Modeling Your World 2005
Shodor > SUCCEED > Workshops > Archive > Modeling Your World 2005

At the beginning of the class, the students played an icebreaker game where they had to remember everyone's name. Then, David talked about models, and how they are applied in the real world. For example, a scientist may want to study a Boeing 247, so she/he would make a model because it's easier to study a computer model than a real Boeing 247. Then, David passed around various items. Each student had to come up with a way to model the items.

Then, the class continued the icebreaker game, with each student describing one of their favorite places and activities. David then announced that the students should line up from oldest to youngest, but without speaking! After a few minutes of chaos, the students decided to all write down their birthdays, and line up accordingly. When the class completed the line, David split them into teams and assigned each team a computer. He then showed them NetLogo. The class played with a model of ants foraging for food, and tried to learn how factors like evaporation and diffusion of their scent trails affect their behavior.
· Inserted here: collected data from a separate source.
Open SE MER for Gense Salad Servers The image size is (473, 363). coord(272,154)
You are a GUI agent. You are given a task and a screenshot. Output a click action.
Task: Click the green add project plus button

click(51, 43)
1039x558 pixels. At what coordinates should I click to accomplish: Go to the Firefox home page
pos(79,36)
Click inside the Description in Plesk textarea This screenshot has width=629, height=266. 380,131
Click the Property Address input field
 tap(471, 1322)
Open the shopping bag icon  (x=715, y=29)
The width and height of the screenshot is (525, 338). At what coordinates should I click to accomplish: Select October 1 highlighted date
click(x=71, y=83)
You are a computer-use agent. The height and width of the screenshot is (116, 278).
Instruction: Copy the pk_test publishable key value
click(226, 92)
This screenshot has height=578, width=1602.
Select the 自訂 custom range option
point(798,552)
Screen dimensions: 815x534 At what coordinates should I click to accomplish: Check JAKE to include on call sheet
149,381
After snack, Jenna explained that computers can model several things at once. She used a rope to simulate a computer solving an equation, showing that the limit of what you can model is often the limit of your creativity. After Jenna finished, all of the students tried to replicate her rope model. Jenna used this to illustrate that computers do exactly what they're told, and you cannot assume that they will do something they are not told to do. Then, David introduced Tammy the Termite, part of another NetLogo simulation. Tammy wants to find wood chips, pick them up, and carry them to her home. He showed them a model of Tammy the Termite and her friends trying to take wood chip piles. Each wood chip pile was a different color, and each termite took from only one color pile. After analyzing the termite model, the students created a model of a forest fire. They changed various factors like the forest density. Finally, they used a traffic simulator, changing the speed limit and stoplight speed to get the most efficient traffic flow.